An Intuitive Guide To Understanding The Learning Process Of A Neural Network
Artificial neural networks are one of the most widely used methods in machine learning. And one of the most interesting things about a neural network is the way it learns about the data it’s been trained on. It first starts by learning simple patterns in the data and then proceeds to learn more complex attributes.
I decided to write this article after taking a class on neural networks and reading lots of articles about it. Even though I understood the structure of a neural network, and the process involved in adjusting the weights required to make proper predictions, it wasn’t still clear to me why it worked the way it did. I wanted to be able to explain why and how the foremost layers in a network are able to discover simple attributes from a data set, and layers closer to the output layer can learn more complex attributes(which are combinations of attributes learnt from previous layers).
In order to explain the intuition behind the learning process, I will only be making use of the simple case of a Hand Written Digit Recognition System. But first, I will like to provide a brief summary of what a neural network looks like and how it works.
What Is A Neural Network?
A neural network is composed of a set of layers which are characterized as Input, Hidden (can be more than one) and Output as shown in the diagram. And each layer in the network is made up of neurons, which helps in providing the connections between the layers that make up the network.
The value assigned to each neuron in a layer is the weighted combination of the values assigned to neurons from previous layers. So just as shown in the diagram, the first neuron in the hidden layer is derived by summing up the product of the values of each neuron from the input layer by designated unique weights and the same goes for the second neuron in the hidden layer and other neurons as well.
How Does A Neural Network Work?
When working on a machine learning problem (supervised learning problem to be precise), we collect data and try to identify the features from the data we collected.
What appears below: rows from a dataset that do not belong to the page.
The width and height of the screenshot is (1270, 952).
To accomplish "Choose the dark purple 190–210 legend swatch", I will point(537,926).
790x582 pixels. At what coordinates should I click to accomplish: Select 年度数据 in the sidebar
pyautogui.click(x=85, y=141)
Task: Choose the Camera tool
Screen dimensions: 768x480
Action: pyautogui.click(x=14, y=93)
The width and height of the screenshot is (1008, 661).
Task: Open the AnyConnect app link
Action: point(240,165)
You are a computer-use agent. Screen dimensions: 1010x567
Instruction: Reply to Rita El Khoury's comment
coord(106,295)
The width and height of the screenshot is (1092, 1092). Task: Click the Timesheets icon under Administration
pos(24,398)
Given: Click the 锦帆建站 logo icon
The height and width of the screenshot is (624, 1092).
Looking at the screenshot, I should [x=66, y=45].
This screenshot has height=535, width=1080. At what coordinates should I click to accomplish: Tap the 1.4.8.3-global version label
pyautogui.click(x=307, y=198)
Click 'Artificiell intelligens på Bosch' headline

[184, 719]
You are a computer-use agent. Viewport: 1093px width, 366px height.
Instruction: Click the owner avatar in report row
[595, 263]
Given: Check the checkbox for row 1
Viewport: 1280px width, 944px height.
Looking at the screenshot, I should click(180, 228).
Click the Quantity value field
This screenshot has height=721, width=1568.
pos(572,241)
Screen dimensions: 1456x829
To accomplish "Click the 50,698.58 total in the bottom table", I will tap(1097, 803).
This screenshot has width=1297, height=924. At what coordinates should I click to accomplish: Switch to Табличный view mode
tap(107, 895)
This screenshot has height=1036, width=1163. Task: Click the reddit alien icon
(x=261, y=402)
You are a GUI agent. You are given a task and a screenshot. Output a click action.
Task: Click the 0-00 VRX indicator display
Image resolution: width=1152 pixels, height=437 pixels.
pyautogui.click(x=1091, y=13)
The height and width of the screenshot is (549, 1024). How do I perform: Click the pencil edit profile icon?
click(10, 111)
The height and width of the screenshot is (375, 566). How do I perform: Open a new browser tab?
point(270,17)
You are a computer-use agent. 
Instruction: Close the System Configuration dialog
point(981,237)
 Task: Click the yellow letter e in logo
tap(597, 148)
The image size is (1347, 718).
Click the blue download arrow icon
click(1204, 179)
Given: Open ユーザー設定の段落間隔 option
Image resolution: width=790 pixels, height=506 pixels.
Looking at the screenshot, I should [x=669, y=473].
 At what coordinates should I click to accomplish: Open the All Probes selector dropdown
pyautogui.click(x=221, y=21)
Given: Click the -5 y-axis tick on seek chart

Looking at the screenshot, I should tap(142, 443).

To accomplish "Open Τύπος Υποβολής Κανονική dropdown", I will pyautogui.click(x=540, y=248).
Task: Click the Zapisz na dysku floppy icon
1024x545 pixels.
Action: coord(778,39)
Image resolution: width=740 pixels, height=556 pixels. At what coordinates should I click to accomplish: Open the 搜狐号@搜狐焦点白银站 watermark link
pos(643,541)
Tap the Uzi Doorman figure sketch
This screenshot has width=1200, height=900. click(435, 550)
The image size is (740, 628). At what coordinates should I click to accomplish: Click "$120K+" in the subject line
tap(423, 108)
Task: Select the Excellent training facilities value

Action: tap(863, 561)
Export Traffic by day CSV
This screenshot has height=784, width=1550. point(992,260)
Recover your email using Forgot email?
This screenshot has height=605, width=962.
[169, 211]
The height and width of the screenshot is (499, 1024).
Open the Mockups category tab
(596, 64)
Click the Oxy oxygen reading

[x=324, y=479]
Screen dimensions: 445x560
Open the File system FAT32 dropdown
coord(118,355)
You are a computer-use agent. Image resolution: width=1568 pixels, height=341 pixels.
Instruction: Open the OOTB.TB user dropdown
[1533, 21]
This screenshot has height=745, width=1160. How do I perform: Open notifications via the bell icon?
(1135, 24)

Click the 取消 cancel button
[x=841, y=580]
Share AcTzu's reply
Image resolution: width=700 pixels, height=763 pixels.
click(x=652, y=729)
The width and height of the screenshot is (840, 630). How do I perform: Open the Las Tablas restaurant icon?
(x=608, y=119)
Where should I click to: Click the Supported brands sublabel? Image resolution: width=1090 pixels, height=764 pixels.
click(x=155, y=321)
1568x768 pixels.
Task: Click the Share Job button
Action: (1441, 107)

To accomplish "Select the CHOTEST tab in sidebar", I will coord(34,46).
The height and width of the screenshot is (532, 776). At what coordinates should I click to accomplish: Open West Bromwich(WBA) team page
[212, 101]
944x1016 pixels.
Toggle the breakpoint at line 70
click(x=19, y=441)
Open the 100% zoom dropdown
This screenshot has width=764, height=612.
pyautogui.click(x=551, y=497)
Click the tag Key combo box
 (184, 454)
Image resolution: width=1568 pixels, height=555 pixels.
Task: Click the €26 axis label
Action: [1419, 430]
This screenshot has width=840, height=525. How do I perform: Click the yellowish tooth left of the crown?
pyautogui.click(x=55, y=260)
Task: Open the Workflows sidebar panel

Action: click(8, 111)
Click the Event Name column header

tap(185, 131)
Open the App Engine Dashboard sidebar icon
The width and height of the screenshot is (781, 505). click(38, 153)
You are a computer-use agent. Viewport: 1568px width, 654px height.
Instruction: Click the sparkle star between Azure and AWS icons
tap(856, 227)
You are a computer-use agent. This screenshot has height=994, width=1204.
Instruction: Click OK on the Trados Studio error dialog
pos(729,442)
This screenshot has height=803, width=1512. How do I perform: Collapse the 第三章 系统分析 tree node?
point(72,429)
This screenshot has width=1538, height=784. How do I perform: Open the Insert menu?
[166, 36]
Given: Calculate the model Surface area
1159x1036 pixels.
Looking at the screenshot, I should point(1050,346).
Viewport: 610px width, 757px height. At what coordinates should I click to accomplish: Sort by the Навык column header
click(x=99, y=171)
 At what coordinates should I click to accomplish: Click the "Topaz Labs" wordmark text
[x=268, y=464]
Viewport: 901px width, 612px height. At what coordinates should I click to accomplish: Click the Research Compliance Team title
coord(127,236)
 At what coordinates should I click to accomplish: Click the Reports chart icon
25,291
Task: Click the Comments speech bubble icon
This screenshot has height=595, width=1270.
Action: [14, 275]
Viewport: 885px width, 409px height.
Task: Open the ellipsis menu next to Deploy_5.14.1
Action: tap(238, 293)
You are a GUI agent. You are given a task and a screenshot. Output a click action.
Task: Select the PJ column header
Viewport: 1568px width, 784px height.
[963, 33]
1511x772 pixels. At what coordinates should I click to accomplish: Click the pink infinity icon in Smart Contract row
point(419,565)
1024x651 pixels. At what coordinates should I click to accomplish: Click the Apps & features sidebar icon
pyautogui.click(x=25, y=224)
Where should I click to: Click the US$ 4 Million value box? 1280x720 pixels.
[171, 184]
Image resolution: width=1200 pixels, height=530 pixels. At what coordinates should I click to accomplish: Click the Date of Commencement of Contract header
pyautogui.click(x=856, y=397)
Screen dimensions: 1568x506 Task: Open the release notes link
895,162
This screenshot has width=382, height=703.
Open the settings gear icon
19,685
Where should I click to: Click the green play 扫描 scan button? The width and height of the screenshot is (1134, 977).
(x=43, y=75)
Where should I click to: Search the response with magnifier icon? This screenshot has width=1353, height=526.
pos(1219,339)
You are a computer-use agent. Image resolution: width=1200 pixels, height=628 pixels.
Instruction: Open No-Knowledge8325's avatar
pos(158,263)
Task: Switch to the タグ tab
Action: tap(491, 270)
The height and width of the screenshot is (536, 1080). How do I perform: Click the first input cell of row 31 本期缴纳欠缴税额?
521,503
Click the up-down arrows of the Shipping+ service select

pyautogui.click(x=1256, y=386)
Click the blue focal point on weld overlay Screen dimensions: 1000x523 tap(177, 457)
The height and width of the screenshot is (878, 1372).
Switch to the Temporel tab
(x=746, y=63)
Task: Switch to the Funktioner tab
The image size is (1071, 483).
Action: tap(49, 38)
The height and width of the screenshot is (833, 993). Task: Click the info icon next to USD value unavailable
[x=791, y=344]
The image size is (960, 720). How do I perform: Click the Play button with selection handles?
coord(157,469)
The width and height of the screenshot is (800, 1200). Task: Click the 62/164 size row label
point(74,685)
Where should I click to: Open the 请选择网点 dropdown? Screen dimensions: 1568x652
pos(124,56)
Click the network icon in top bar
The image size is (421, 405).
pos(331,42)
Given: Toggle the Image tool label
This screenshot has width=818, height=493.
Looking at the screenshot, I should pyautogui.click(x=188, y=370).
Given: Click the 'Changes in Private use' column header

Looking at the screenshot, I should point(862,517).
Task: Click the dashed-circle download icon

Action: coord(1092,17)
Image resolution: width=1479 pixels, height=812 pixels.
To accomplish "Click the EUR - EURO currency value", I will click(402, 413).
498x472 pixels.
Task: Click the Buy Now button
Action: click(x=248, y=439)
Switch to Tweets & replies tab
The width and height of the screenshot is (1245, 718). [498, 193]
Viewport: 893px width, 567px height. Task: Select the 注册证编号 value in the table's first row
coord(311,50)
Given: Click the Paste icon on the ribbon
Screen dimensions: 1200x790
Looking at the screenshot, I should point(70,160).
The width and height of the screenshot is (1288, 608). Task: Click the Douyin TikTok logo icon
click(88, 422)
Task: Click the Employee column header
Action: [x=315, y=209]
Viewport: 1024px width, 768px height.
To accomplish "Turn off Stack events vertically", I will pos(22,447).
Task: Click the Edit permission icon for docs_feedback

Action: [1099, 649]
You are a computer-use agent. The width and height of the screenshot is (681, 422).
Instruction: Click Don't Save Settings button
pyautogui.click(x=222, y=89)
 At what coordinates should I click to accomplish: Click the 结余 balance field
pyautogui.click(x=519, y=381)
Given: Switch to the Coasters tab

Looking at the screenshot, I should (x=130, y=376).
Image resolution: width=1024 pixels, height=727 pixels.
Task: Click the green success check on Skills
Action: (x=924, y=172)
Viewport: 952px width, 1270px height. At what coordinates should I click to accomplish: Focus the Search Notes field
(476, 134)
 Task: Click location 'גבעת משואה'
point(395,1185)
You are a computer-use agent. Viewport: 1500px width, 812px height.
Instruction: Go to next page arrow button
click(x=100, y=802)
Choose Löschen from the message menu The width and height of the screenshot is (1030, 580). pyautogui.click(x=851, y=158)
A simple explanation of how a neural network is used for this case is as follows: The input layer holds the data that we collected, the hidden layer learns about that data, and the output layer provides predictions.
Also, the number of neurons in the input layer usually represents the number of features identified from the data collected, while the number of neurons in the output layer corresponds to the number of possible outcomes or categories that can be derived from the data-set.
The neural network basically undergoes two processes that are repeated over and over again until it makes correct predictions about the data.
Feed Forward Process
The feed forward algorithm is the first step that is executed by the neural network during the learning process.
Within this step, the value assigned to each neuron within a layer is derived by applying an activation function to the weighted sum of neurons from the previous layer as shown in the diagram.
The diagram above only illustrates the feed forward process for two layers (input and hidden layer). In this illustration, we can see how neurons are connected from the first layer to the second layer.
And for each neuron in the first layer, an associated weight is applied or multiplied to it as it connects to neurons in the second layer.
The values assigned to neurons in the second layer are simply gotten by multiplying weights against values in the input layer neurons, summing them up, and then passing the resulting value to a neuron in the second layer
Even though in the beginning, the weights assigned to the neurons are picked at random, they are actually meant to give importance to the neurons they are associated with.
In reality there will be an output layer and probably more hidden layers, and the values for the hidden layer(s) and output layers will be derived in the same way (output layer neurons will be derived by an activation function applied to the weighted sum of neurons from the preceding hidden layer).
Back Propagation
At the end of a feed forward process, the neural network makes predictions that can be gotten from the output layer, and usually there are errors in the predictions .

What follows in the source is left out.